The First Department Court has reached a decision; Cameron Koffman is staying on the ballot for Assembly District 73.
Last Month, Assemblymember Dan Quart (D-Murray Hill, Lenox Hill) sued to remove his challenger, 22-year-old Cameron Koffman, from the ballot. The suit alleged that Koffman’s four years at Yale disqualify him from the assembly, which requires that candidates spend five continuous years as New York State residents prior to the election.

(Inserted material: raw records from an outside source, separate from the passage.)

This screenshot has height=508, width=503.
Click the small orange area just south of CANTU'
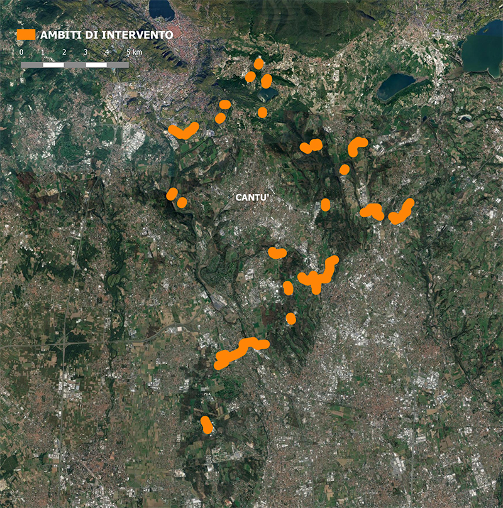[277, 252]
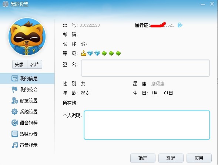218x165 pixels.
Task: Focus the 个人说明 description text area
Action: pyautogui.click(x=147, y=125)
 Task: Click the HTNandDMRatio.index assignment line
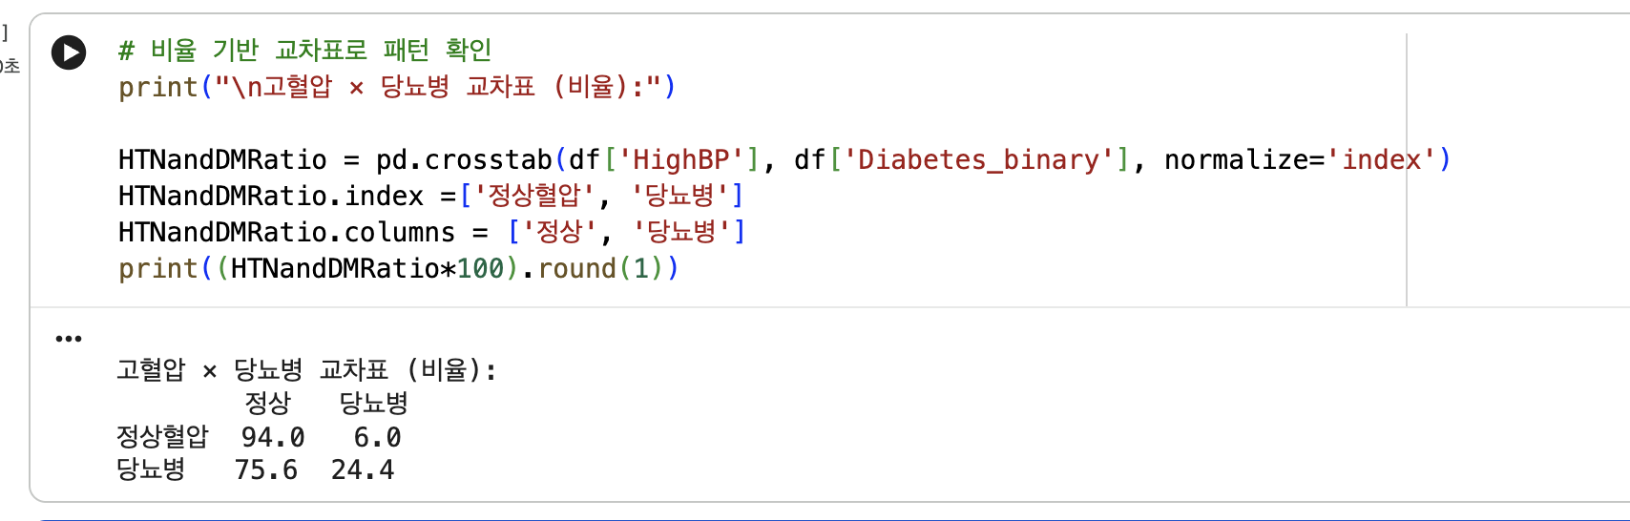[430, 196]
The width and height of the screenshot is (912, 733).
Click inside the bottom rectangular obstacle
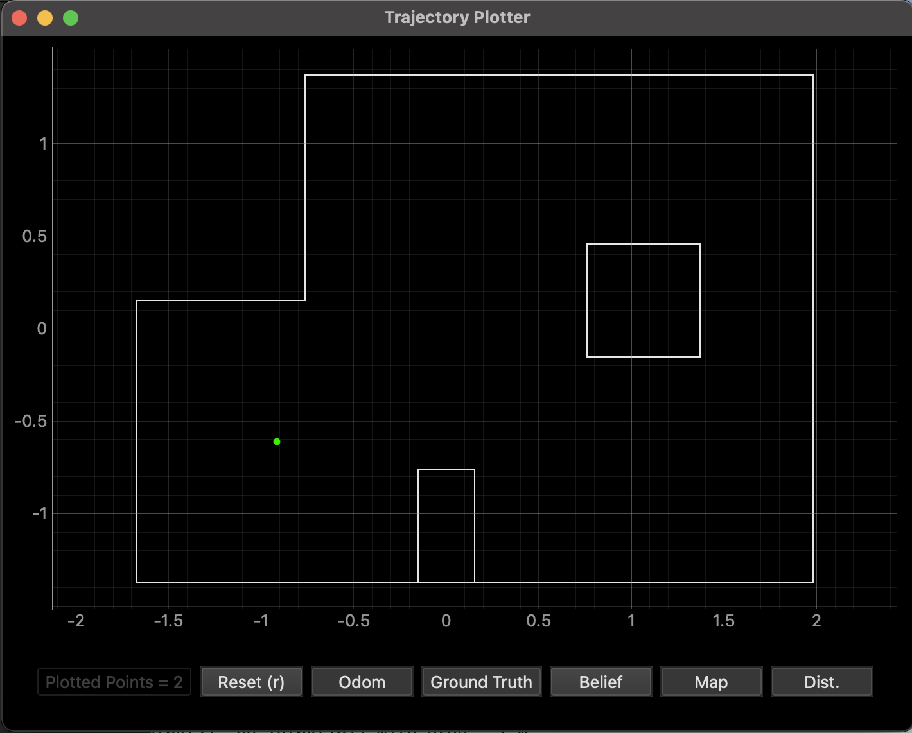446,526
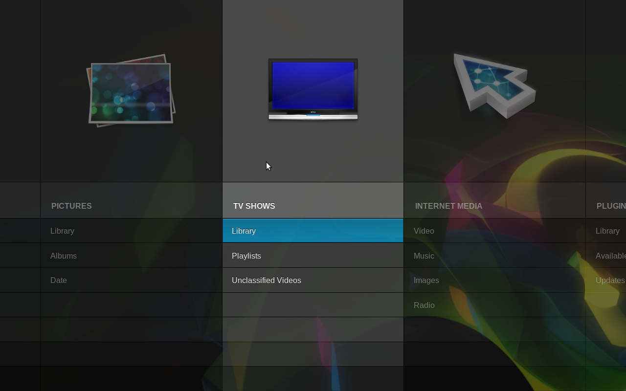Open Library under Plugins
The height and width of the screenshot is (391, 626).
(x=607, y=231)
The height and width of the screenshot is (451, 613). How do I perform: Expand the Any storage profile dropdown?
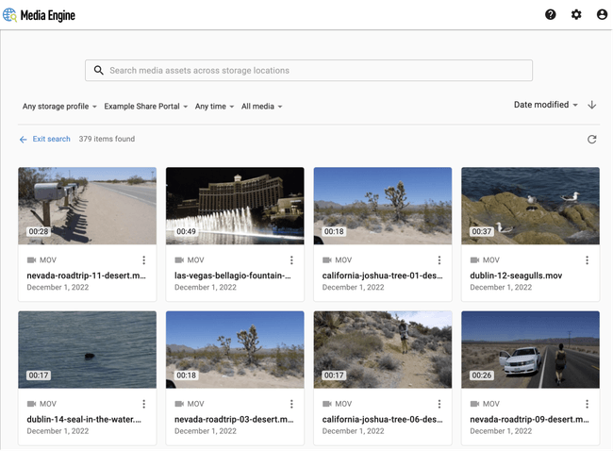59,107
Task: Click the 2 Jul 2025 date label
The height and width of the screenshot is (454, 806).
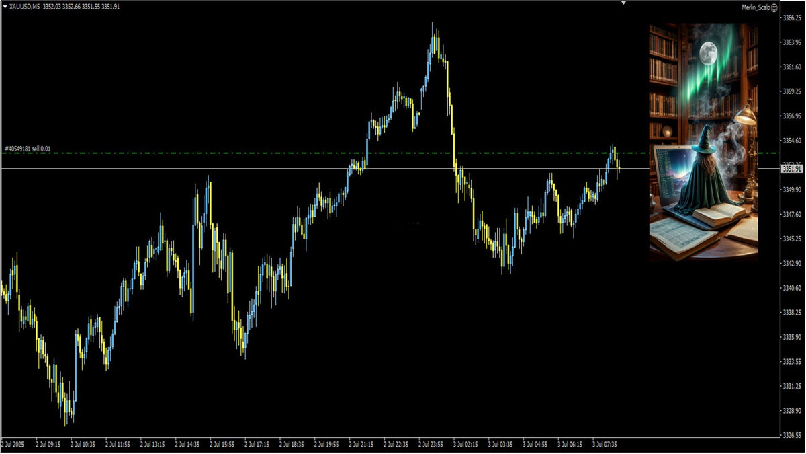Action: pos(13,445)
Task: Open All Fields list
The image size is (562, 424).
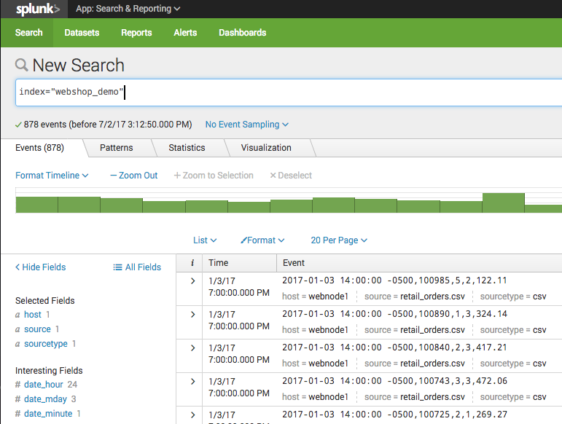Action: [137, 267]
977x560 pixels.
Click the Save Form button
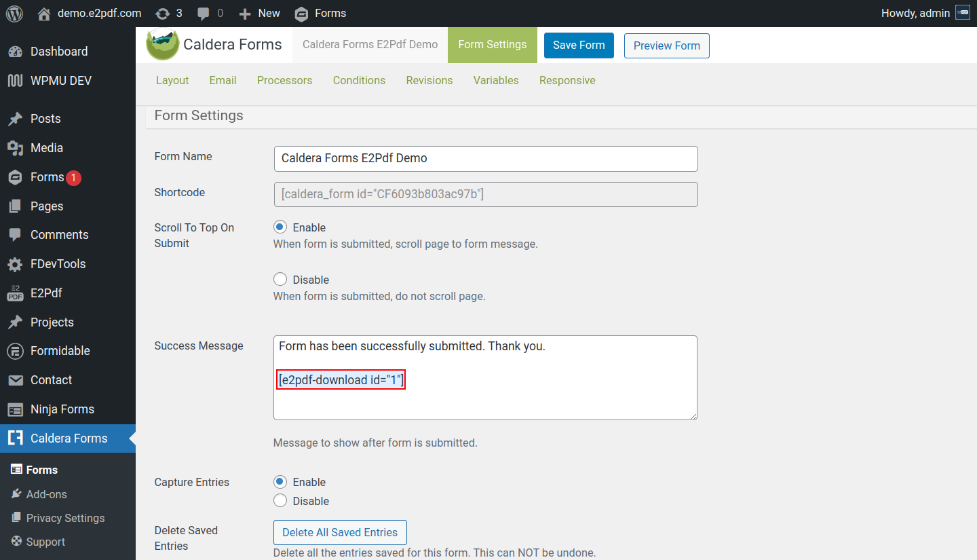(579, 45)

On May 14, however, the First Department Court officially dismissed Quart’s suit. The court’s reasoning was that, while Koffman was living on-campus in Yale, his permanent address was still in New York. Furthermore, in 2017 Koffman served jury duty in New York County, and did not request exemption on the grounds that he was no longer a resident of New York.
“I think the case was pretty clear,” said Koffman. “I’m a New York resident; I grew up here, I paid my taxes here, I served jury duty here. I have every intent to be part of this community.”
Koffman called the decision a “very important ruling”, for reasons that go beyond his assembly bid. He hopes that the case will set a precedent that will encourage other recent graduates to run for office without fear that their years of living on-campus will impede them.
As Koffman pointed out, this wasn’t the first instance of an incumbent using the five-year residency rule to disqualify a challenger. Michael Marcantonio, who ran for Assembly District 12 in 2018, was disqualified for exactly the same reason.
“I’m generally stoked, because [this technicality] is something that has been abused by incumbents,” said Koffman. “Usually it was Republicans, but now my opponent, a Democrat, is doing it. They’re trying to keep young people from running… so I’m glad that the First Department saw this fight for what it was: a political one.”
Regardless, the incumbent stands by his position that Koffman does not belong on the ballot.
“The decision to reinstate Cameron Koffman despite his lengthy voting record in Connecticut is the wrong one,” said Quart. “It sends a simple but clear message: if you’re wealthy and well-connected, you can bend the law to your will. We will be appealing this decision and we expect the state’s highest court to affirm Judge Edmead’s ruling.”
UPDATE: As of May 19, the Court of Appeals has officially denied Quart’s appeal.